11 使用OKTA进行SAML设置
本节介绍如何配置Okta,为Zabbix启用SAML 2.0身份验证。
OKTA配置
1. 访问https://okta.com并注册或登录您的账户。
2. 在Okta web 界面中,导航至 Applications(应用程序) → Applications(应用程序),然后按“Add Application(添加应用程序)” 按钮 ().
3. 按 “Create New App(创建应用集)”按钮(). 在弹出窗口中,选择Platform(平台): Web, Sign on method(登录方法): SAML 2.0,然后按“Create(创建)”按钮。
4. 根据您的喜好填写General settings(常规设置)选项卡 (出现第一个选项卡)中的字段,然后按“Next(下一步)”。
5. 在Configure SAML(配置SAML)选项卡中,输入以下提供的值,然后按 “Next(下一步)”.
在GENERAL(常规)部分中:
Single sign on URL(登录URL): https://<your-zabbix-url>/ui/index\_sso.php?acs
选中 Use this for Recipient URL and Destination URL(用于接收URL和目标URL)的复选框。Audience URI (SP Entity ID): zabbix
注意,此值将在 SAML 声明中用作唯一的服务提供者标识符(如果不匹配,则将拒绝该操作)。 可在此字段中指定URL或任何数据字符串。Default RelayState:
将此字段留空;如果需要自定义重定向,则可以在Zabbix的Administration(管理) → Users(用户) 设置中添加它。根据您的喜好填写其它字段。

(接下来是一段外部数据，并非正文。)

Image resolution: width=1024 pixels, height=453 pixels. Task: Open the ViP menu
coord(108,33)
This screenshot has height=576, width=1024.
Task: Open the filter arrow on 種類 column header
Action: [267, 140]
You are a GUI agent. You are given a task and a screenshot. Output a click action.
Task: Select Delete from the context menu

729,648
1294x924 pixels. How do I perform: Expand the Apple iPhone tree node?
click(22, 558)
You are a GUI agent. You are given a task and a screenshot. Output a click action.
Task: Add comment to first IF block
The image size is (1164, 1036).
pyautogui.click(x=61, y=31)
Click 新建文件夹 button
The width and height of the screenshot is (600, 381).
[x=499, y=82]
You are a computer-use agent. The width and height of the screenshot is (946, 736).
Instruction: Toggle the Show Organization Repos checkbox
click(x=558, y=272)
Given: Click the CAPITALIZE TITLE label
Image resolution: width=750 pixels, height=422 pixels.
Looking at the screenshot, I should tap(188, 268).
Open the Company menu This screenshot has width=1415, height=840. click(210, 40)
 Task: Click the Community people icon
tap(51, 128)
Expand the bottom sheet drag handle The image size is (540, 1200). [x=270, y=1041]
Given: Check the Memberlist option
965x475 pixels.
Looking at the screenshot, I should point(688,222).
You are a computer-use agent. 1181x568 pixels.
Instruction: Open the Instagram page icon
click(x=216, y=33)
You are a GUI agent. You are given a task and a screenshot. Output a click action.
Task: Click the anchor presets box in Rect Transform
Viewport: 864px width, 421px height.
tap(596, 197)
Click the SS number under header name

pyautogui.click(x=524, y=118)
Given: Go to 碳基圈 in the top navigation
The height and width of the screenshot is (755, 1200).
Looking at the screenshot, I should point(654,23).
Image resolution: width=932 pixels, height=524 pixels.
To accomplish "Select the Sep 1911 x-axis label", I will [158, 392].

如果计划使用加密连接,请生成专用和公用加密证书,然后将公用证书上传到Okta。 当Assertion Encryption(断言加密)设置为“已加密”时,将显示证书上传表单(单击 Show Advanced Settings(显示高级设置)以找到此参数).
在ATTRIBUTE STATEMENTS (OPTIONAL) 部分中,添加带有以下内容的属性语句:
Name(名称): 输入您的电子邮箱名称
Name format(名称格式): Unspecified
Value(值): 输入您的电子邮箱地址
6. 在下一个选项卡中,选择 “I’m a software vendor. I’d like to integrate my app with Okta”,然后按 “Finish”.
7. 现在,导航到 Assignments(分配) 选项卡,然后按 “Assign(指定)”按钮,然后从下拉菜单中选择Assign to People。
8. 在弹出窗口中,将创建的应用分配给将使用SAML 2.0与Zabbix进行身份验证的人员,然后按 “Save and go back”.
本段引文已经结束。